--- WORK TO BE COMPLETED ---
Below are the records; give again exactly the line with "Yayın Akışları Dark (65, 2463)", the line with "45 [tab] (104, 2064)", and each line that lies between them, and nothing besides.

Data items
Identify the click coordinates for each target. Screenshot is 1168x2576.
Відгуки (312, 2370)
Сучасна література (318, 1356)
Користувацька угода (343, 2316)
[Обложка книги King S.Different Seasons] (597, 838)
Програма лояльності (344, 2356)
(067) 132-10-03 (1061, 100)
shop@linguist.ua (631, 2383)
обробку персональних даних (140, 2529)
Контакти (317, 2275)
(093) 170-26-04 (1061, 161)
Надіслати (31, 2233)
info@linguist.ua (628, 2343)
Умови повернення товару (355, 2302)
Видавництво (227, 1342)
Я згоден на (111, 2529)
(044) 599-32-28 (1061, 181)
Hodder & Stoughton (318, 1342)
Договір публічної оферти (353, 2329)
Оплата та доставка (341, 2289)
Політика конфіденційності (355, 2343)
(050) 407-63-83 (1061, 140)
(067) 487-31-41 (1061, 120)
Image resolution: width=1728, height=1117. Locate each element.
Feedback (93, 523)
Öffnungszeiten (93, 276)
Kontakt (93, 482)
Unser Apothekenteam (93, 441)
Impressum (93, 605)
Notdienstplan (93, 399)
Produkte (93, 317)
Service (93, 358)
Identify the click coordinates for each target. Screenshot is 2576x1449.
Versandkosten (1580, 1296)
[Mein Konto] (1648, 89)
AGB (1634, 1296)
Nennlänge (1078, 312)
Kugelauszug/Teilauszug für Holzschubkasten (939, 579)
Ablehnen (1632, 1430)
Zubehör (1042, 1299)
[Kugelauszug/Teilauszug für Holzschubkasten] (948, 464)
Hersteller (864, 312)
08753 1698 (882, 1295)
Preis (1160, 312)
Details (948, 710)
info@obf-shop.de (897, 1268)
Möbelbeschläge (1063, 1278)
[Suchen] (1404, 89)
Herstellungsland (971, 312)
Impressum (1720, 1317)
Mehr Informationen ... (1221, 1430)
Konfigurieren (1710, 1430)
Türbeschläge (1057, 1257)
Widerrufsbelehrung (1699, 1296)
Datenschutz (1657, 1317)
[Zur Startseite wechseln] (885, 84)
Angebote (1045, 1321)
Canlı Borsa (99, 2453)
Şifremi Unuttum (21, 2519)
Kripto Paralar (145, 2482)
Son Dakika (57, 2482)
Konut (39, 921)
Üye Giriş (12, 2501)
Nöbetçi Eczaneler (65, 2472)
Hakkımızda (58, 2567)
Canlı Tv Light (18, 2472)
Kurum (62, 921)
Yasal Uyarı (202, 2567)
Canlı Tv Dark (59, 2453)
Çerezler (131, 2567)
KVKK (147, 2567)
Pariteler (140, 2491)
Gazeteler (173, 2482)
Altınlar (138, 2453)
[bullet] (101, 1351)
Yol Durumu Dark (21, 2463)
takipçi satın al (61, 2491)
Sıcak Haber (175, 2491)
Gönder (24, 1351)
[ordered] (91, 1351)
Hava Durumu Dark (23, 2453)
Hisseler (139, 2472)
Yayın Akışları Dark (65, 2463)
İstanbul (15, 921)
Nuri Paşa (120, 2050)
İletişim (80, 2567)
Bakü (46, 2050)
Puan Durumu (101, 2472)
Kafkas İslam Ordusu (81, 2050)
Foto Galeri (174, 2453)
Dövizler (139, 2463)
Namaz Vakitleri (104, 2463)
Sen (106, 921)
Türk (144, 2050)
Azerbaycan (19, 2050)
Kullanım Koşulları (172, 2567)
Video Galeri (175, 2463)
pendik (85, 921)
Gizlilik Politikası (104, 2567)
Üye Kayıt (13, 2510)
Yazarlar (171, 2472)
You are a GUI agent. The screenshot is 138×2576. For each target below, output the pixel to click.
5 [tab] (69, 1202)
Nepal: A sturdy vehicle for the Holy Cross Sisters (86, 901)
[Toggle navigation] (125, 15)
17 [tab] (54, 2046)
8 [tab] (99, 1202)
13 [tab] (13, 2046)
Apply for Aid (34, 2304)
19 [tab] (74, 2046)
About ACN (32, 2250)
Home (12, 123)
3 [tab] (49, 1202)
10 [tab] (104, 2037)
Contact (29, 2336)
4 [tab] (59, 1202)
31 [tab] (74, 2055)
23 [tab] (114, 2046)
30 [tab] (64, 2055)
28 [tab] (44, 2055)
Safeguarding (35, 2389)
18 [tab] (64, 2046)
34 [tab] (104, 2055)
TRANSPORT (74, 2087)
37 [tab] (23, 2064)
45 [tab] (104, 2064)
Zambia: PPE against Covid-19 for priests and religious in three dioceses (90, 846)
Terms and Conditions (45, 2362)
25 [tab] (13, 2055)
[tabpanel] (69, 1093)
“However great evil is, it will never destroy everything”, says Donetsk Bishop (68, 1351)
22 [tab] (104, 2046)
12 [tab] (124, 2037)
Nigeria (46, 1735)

--- TASK OUTPUT ---
Yayın Akışları Dark (65, 2463)
İstanbul (15, 921)
Nuri Paşa (120, 2050)
İletişim (80, 2567)
Bakü (46, 2050)
Puan Durumu (101, 2472)
Kafkas İslam Ordusu (81, 2050)
Foto Galeri (174, 2453)
Dövizler (139, 2463)
Namaz Vakitleri (104, 2463)
Sen (106, 921)
Türk (144, 2050)
Azerbaycan (19, 2050)
Kullanım Koşulları (172, 2567)
Video Galeri (175, 2463)
pendik (85, 921)
Gizlilik Politikası (104, 2567)
Üye Kayıt (13, 2510)
Yazarlar (171, 2472)
You are a GUI agent. The screenshot is 138×2576. For each target below, output the pixel to click.
5 [tab] (69, 1202)
Nepal: A sturdy vehicle for the Holy Cross Sisters (86, 901)
[Toggle navigation] (125, 15)
17 [tab] (54, 2046)
8 [tab] (99, 1202)
13 [tab] (13, 2046)
Apply for Aid (34, 2304)
19 [tab] (74, 2046)
About ACN (32, 2250)
Home (12, 123)
3 [tab] (49, 1202)
10 [tab] (104, 2037)
Contact (29, 2336)
4 [tab] (59, 1202)
31 [tab] (74, 2055)
23 [tab] (114, 2046)
30 [tab] (64, 2055)
28 [tab] (44, 2055)
Safeguarding (35, 2389)
18 [tab] (64, 2046)
34 [tab] (104, 2055)
TRANSPORT (74, 2087)
37 [tab] (23, 2064)
45 [tab] (104, 2064)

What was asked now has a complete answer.